The subject of love is indeed an immensely contradictory and complex; partly because of a lack of words to describe it’s many faces and flavours but also because of what today is identified as ’emotional intelligence’. If the ‘e’ in emotion represents the ‘energy’ that causes feelings to erupt as if from nowhere, the ‘motion’ part of the word describes how feelings are constantly changing. If we form fixed beliefs in our minds and accomplish specific skills in our bodies that do not change, can we extrapolate this to the idea that emotions are the same?

It would be good to believe this and allow our emotions, thoughts and bodies to constantly learn ‘new tricks’ throughout our lives. Our minds may wish to give the appearance that they are ‘in control’ but our emotions can overrule mind and the decisions it makes.

‘Don’t believe a thing just because you thought it.’ Groucho Marx.
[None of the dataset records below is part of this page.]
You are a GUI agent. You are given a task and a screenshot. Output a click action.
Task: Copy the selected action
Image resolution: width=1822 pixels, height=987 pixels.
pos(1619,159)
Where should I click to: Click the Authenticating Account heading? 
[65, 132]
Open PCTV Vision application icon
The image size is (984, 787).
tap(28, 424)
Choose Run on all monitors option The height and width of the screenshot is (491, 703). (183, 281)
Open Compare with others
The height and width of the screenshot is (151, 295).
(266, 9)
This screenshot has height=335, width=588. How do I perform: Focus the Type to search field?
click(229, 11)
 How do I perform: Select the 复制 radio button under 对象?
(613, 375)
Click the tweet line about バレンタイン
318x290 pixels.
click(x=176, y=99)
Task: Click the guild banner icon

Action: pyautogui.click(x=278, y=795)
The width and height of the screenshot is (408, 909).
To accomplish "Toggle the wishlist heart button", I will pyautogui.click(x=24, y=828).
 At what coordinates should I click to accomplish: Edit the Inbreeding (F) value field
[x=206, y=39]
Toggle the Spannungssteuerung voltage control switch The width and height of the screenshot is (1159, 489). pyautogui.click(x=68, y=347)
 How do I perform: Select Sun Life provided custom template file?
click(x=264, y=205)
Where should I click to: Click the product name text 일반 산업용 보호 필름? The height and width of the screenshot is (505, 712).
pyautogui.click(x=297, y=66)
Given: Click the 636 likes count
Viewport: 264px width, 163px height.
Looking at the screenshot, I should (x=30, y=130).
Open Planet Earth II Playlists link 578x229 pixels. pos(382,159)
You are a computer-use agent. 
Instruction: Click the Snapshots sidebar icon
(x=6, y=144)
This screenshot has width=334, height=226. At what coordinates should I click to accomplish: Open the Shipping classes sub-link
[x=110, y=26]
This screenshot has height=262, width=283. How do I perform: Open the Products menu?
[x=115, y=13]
What differentiates love from mind and body, in my view, is that emotions can understand what we might term, ‘truths’. A woman for instance may take a dislike for a person who her husband admires for no explainable reason, just a feeling. And years later the husband arrives at the same conclusion using the circuitous route of logic and deduction.

At the most sublime level the words of the prophets and saints express eternal truths when they experience a direct and immutable Divine command. Since such commands are always based on love and light, all who follow these words will benefit.

We can conclude then that love has multiple incarnations and pushes and pulls us simple humans, in the way that asteroids and meteors dance with solar systems. There are irresistible forces at work that can propel us further and faster as well as sometimes, cause us to crash.

What appears to be important and yet missing, is the ability to use language in subtle and, yes, exquisite ways, to direct our course of destiny. If nothing deserves better attention, I would contend that what, who, how, where and when we submit our very own ability to love; then we have learned the greatest trick of all.